Supplied passage
=====

Please don’t misunderstand me, but everyone knew it was coming. Just as everyone knows Social Security will go belly up.
I am amazed at the number of people who are “shocked” and want to demonize the unions. Our elected representatives did it and we ratified it by re-elecitng them, time after time. there is no need to look elsewhere to place the blame. The pensioners were offered a good deal,and they took it. Who wouldn’t?
“No contract shall exceed the term of three (3) years.”
I don’t know why a 10 year bond is not a contract. What are the terms of leases for state office space (I have heard of states where that is enforced, everyone just nods and knows the leases will be renewed)

Andrew
Editor
13 years ago

Warrington, I have to honestly say that if you don’t see a difference between social security and public sector pensions, you are not paying very close attention. Government can change the Social Security retirement age, or alter its COLA formula, or completely eliminate the COLA, or end the system entirely tomorrow, and there’s no claim that “benefits can’t be changed, because plans have been made”. Government can change what is covered in its various health insurance plans, and no claim of “you can’t change beneifts, because it breaks an implied unilateral contract” will be entertained. Everyone working over-the-table in Rhode Island pays into a temporary disability fund, just like state employees pay into a pension fund, but if the state decides it’s going to change what it pays out, there’s no claim of “benefits can never be changed, once you’ve paid into the fund for a certain time”. In none of those programs are payouts considered permanent and unchangeable.
I’m no more “shocked” than you are that when government gives one group of people a supposed right to make permanent, unchangeable claims on the future incomes of others, the privleged group takes advantage of it, and the system gets thrown out of balance. That’s why the practice was discontinued in modern democracy and shouldn’t be resumed.

=====

Material
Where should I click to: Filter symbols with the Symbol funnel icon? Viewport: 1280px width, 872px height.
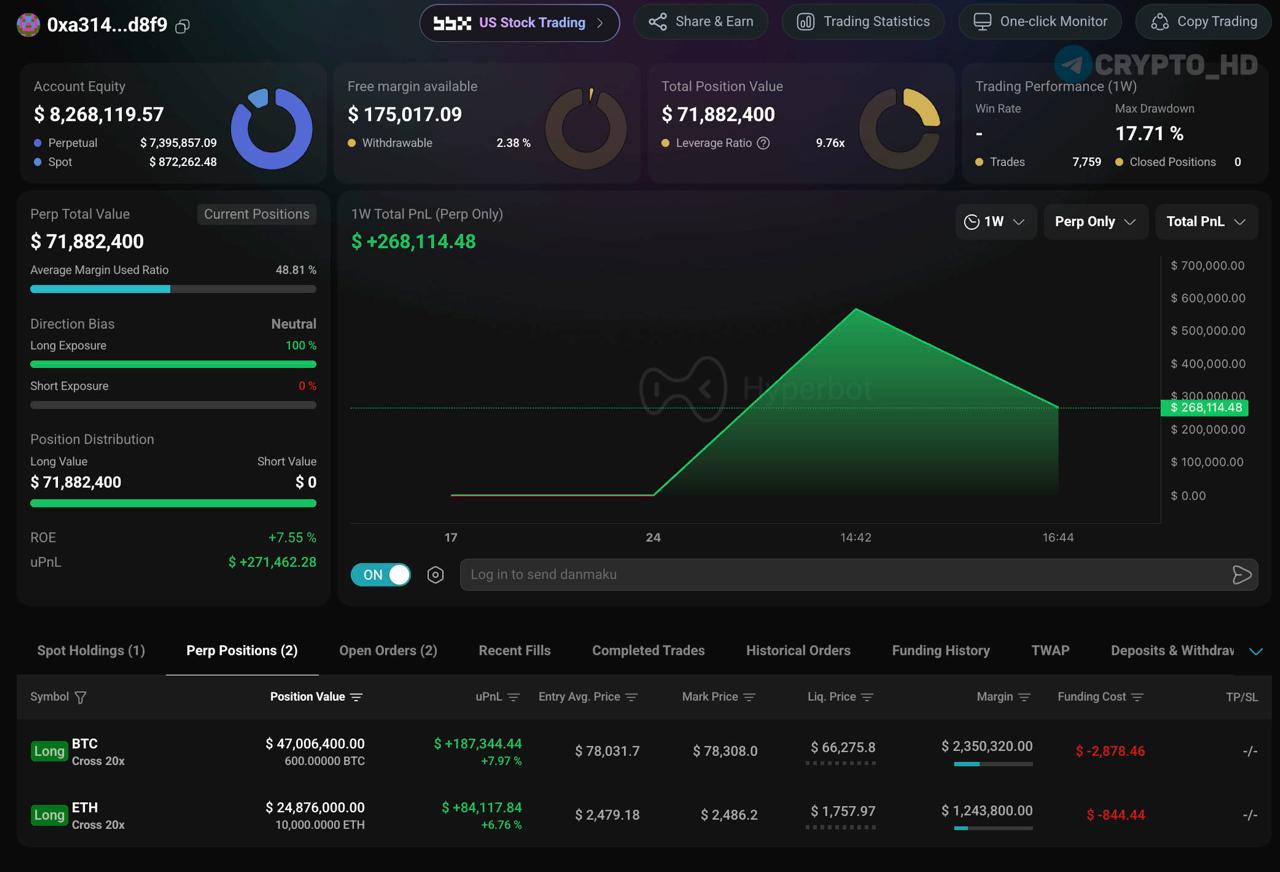(x=81, y=697)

=====

Tasks and exercises
(a) In the pensions comment thread above, turn the paragraph beginning "Warrington, I have to honestly say" into a short bulleted list that keeps its main points.
(b) In the pensions comment thread, who does the Editor say pays into a temporary disability fund?
(c) Continue the pensions comment thread with a new reply that follows the Editor's last paragraph.

Answers for this exercise
(a)
- Social Security differs from public sector pensions.
- Government can change the Social Security retirement age, alter or eliminate its COLA, or end the system, and no one claims benefits can't change because plans were made.
- Government can change what its health insurance plans cover, and claims of an implied unilateral contract are not entertained.
- Everyone working over-the-table in Rhode Island pays into a temporary disability fund, yet the state can change its payouts regardless of how long someone has paid in.
- In none of these programs are payouts considered permanent and unchangeable.

(b) Everyone working over-the-table in Rhode Island.

(c)
Warrington Faust
Warrington Faust
13 years ago

Posted by Andrew:
“Warrington, I have to honestly say that if you don’t see a difference between social security and public sector pensions, you are not paying very close attention. Government can change the Social Security retirement age, or alter its COLA formula, or completely eliminate the COLA, or end the system entirely tomorrow”
I admit, there may be a distinction with a difference in the examples I cited. Much would be determined by the governing documents. Social Security was a political gift, it is doubtful that the recipients had much input when the system was established. I somehow doubt this was the case when the pension law was established. I am sure the unions were able to obtian preservation language in the law. That is what they are paid, and probably paid out, for.
Please don’t misunderstand me, I think it is a bad system. But, I don’t think we can simply walk away from it because we don’t like it anymore. We have voted ourselves into a mess. Now that the cat is out of the bag, I don’t think we can simply walk away from it.

David S
David S
13 years ago

“`Me Versus the Rally
Justin’s title is the perfect description of the conservative mindset. It’s Me against the world. Poor Me—misunderstood—vilified -but also so much smarter and better than everyone else. Not like the herded masses—that’s the description of everybody but me. No chance at finding common ground. No chance at any compromise. We conservatives are just too special—so sure of ourselves we derisively call other people elitists. So cocksure and self satisfied that we don’t want our conservative beliefs to become mainstream — we want the reflecting pool to be uncrowded.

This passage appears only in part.